▶ [Excerto citado]
Ainda o ano era imberbe quando nasceu Michael King Jr. No dia 15 de janeiro de 1929, o casal Michael King Sr. e Alberta Williams King têm então o segundo filho, depois de Alberta Williams King.
A infância de Michael King Jr. corria na área rural de Georgia, na companhia da irmã mais velha e do irmão mais novo — Alfred Daniel Williams King. O seu avô materno era encarregado da pequena igreja batista Ebenezer, que tinha cerca de 13 membros. O pai de Michael — Michael King Sr. — tornou-se pastor após a morte do sogro, em 1931. Mais tarde, adotou o nome de Martin Luther King Sr, em homenagem ao líder religioso protestante alemão Martin Luther.
Do pai, Michael King Jr. recebia os ideais de resistência, do fim da segregação e do preconceito racial, que era considerada, na família, uma afronta à vontade de Deus. Discurso a discurso, ensinamento em ensinamento foi-se regando a semente do ativismo de Michael King Jr, que mais tarde daria nova vida e forma ao nome que o pai adotara.
Com 5 anos, entrou para a escola pública. Estudou, mais tarde, na Brooker T. Washington High School, onde era conhecido por ser um “aluno precoce”. Transitou do 9º para o 12º diretamente, conseguindo ingressar no curso de Sociologia na Morehouse College, em Atlanta, com apenas 15 anos, em 1944. Tornou-se “valedictorian”, isto é, porta-voz da turma — um título académico de extraordinária importância destinado aos alunos com as classificações mais altas.

▶ [Lista de tarefas]
A: Com que idade ingressou Michael King Jr. no curso de Sociologia da Morehouse College, segundo o excerto sobre Michael King Jr.?
B: Prossegue o excerto sobre Michael King Jr. a partir da última frase apresentada.

▶ [Material fornecido]

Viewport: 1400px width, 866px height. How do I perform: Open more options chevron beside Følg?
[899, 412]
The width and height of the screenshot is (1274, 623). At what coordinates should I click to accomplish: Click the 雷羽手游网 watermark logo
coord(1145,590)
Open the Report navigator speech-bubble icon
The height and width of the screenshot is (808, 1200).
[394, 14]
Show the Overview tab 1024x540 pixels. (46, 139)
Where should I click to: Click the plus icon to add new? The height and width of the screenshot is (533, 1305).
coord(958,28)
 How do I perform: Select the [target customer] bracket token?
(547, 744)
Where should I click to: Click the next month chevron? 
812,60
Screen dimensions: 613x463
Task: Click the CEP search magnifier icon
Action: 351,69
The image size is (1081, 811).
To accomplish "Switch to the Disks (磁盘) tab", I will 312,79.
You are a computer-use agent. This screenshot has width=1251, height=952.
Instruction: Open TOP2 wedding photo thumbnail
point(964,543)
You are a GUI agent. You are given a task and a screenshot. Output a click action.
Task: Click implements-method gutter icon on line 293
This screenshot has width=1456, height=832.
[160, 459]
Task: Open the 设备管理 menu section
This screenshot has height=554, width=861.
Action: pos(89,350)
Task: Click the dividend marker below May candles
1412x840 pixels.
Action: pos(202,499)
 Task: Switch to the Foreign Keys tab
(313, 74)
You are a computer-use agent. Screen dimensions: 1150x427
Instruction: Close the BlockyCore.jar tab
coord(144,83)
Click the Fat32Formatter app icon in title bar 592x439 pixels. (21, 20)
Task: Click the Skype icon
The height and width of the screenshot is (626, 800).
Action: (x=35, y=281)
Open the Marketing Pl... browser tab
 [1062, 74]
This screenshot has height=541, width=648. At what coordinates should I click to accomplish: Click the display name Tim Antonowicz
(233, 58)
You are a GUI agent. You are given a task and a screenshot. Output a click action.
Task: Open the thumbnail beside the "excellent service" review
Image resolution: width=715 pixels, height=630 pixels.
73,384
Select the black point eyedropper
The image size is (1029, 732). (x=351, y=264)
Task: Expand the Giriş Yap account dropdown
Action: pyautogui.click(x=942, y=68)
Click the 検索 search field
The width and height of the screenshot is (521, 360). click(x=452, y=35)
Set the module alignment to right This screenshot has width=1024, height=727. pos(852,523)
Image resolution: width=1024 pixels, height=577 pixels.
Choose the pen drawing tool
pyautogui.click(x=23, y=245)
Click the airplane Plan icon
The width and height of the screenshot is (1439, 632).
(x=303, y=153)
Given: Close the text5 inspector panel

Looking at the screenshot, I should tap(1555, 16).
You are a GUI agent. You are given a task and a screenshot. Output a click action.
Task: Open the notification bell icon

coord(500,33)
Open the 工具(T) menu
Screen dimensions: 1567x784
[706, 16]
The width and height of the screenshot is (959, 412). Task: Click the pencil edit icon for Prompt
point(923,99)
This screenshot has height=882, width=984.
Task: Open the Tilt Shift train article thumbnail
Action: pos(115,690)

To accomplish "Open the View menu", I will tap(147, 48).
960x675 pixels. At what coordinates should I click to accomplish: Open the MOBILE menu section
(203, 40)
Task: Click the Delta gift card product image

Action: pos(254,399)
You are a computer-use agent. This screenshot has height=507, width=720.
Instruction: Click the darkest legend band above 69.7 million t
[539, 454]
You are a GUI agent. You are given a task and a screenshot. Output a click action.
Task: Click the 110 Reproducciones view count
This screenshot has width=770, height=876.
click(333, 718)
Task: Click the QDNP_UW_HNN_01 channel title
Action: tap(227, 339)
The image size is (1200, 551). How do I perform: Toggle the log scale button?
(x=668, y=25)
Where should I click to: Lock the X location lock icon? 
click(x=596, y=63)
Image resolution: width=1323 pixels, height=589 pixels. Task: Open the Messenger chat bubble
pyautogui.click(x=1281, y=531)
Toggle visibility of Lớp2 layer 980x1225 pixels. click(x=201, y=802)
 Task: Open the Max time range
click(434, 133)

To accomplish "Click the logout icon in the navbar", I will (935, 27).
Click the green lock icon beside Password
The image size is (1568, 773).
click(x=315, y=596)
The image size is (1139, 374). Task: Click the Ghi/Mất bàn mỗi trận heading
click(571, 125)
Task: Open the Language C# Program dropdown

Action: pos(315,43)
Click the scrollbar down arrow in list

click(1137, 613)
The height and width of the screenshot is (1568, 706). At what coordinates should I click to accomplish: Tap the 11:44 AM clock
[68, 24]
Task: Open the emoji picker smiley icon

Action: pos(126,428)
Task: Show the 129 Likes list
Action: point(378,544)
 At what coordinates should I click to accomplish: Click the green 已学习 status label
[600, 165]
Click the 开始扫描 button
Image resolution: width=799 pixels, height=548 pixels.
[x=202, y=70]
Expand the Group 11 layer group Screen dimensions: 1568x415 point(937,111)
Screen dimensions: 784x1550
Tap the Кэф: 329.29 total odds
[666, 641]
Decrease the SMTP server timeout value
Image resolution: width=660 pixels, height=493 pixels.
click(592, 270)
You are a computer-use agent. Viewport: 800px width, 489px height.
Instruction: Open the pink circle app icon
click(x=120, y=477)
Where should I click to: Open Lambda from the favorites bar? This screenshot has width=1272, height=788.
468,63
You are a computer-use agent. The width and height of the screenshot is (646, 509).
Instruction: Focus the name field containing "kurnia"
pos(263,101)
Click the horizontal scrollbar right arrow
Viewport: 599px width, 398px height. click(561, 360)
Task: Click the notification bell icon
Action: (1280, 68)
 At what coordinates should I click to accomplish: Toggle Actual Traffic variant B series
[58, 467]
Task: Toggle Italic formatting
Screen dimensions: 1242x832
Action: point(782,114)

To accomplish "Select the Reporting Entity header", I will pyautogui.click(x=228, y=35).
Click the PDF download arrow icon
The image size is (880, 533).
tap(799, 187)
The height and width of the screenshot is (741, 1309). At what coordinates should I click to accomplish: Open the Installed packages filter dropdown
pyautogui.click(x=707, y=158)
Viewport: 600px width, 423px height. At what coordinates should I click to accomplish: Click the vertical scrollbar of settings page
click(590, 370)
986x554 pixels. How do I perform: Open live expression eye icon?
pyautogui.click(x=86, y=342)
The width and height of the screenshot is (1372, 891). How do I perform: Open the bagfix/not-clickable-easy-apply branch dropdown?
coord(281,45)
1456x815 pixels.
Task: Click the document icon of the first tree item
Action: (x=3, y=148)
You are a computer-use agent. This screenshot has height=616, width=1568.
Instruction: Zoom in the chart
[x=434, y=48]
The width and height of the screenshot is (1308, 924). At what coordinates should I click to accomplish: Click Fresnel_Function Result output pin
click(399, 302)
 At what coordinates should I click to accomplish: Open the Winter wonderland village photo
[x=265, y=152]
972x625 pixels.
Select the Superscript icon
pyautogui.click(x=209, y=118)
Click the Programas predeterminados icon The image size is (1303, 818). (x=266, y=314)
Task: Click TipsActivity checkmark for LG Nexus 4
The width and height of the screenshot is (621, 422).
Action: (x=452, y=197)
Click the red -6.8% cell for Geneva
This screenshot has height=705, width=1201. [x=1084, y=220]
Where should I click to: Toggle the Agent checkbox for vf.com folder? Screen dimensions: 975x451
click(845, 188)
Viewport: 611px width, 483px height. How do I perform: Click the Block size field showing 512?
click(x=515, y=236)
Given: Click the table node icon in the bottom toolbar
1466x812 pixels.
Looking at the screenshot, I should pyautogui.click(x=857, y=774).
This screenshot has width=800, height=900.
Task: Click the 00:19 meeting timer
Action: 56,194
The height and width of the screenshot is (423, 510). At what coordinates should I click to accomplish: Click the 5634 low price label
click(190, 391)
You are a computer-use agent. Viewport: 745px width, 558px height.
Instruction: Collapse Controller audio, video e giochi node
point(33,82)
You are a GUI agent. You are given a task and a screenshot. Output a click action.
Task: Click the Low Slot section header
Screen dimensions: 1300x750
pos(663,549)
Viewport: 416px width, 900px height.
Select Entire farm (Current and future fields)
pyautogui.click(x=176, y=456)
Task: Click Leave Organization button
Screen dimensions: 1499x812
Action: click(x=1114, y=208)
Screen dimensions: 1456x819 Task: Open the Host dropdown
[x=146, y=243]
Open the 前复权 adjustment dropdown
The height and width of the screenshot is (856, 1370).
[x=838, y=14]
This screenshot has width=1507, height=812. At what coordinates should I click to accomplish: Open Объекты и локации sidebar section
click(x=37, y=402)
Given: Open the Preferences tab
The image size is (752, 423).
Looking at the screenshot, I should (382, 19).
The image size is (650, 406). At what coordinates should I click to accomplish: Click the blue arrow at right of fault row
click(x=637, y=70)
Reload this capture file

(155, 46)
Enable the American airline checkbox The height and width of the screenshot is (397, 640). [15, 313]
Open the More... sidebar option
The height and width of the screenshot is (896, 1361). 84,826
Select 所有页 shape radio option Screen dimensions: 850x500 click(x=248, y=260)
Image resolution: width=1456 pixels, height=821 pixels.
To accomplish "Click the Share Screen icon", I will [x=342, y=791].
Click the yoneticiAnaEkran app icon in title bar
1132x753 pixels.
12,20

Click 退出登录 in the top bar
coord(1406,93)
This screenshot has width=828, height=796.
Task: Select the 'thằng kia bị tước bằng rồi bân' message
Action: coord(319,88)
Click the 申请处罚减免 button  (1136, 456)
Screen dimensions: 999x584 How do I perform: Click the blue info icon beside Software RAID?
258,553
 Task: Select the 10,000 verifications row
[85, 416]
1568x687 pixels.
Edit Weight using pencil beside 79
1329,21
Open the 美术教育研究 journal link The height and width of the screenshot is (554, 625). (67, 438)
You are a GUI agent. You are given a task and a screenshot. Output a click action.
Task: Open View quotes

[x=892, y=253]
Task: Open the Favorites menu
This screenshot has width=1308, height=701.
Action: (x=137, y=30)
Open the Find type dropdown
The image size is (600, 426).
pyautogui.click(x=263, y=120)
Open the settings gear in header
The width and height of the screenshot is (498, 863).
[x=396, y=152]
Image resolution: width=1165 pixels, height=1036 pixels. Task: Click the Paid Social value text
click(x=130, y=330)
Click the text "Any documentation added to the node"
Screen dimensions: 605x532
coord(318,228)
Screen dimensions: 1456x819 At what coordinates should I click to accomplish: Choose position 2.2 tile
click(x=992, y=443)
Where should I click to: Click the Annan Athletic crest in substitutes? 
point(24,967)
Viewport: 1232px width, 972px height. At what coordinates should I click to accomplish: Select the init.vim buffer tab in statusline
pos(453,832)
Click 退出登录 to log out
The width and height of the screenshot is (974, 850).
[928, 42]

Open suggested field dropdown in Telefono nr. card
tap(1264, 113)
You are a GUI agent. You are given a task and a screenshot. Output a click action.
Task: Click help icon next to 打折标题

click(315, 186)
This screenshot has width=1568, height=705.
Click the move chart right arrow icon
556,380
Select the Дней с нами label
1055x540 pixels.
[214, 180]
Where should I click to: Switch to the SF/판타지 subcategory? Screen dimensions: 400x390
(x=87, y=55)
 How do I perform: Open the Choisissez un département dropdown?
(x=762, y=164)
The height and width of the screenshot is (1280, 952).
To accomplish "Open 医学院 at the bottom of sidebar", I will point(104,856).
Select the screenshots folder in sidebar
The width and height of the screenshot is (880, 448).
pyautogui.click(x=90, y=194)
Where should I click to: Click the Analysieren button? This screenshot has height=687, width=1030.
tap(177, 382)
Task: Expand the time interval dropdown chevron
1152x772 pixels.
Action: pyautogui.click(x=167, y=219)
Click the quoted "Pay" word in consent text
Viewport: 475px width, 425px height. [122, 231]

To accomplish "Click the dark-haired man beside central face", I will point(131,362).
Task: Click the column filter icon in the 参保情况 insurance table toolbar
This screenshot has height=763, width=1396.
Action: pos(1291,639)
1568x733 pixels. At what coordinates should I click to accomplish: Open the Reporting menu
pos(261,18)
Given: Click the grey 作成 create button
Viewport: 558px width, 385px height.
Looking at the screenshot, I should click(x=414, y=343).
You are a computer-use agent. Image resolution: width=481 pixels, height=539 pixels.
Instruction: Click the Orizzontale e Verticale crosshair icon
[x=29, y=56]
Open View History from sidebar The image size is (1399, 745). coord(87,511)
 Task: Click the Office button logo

▶ [Resultados do exercício]
A: Com apenas 15 anos, em 1944.

B:
Contudo, não só de conquistas se fez a infância e adolescência de Luther King; com 12 anos a sua avó Jennie morreu de ataque cardíaco, o que levou o pequeno King a saltar de uma janela do segundo andar da casa da família. Felizmente, não ficou ferido.
Anos mais tarde, durante o seu doutoramento, conhece Coretta Scott na New England Conservatory School, em Boston. Em 1953 casam-se. Tiveram quatro filhos: Yolanda, Martin Luther King III, Exter Scott e Bernice. Embora na sua infância tenha questionado a religião e contrariado a devoção, para ele, exagerada, nesta altura decide tornar-se pastor da Igreja Batista Dexter Avenue, em Montgomery, Alabama. Em 1955, com 25 anos de idade, acaba o doutoramento.
Dia 2 de março de 1955 uma rapariga de 15 anos recusou-se a levantar do seu lugar no autocarro para que um homem branco se pudesse sentar, na cidade de Montgomery. Claudette Colvin foi presa por violar a lei local. A secção local da NAACP — Associação Nacional para o Progresso de Pessoas de Cor — considerou que esta seria uma oportunidade para mobilizar a comunidade a desafiar a política de segregação dos transportes públicos. Porém, Claudette estava grávida e os líderes dos direitos civis temiam que a gravidez pudesse chocar a comunidade negra, profundamente religiosa na altura.
Na noite de 1 de dezembro de 1955, Rosa Parks, de 44 anos, apanhava o autocarro na avenida Cleveland, no centro da cidade de Montgomery. Sentou-se na primeira fila, reservada para negros. Sem lugares por ocupar, o motorista, James F. Blake, notou que duas ou três pessoas brancas estavam em pé. Exigiu, então, que os passageiros negros sentados se levantassem para dar o seu lugar aos brancos. Todos o fizeram, menos Rosa Parks.
Parks foi presa e acusada de violar o capítulo 6, secção 11 da lei de segregação da cidade de Montgomery, apesar de tecnicamente nem se ter sentado num lugar reservado a brancos. A fiança foi paga pelo presidente da sede local do NAACP, Edgar Nixon.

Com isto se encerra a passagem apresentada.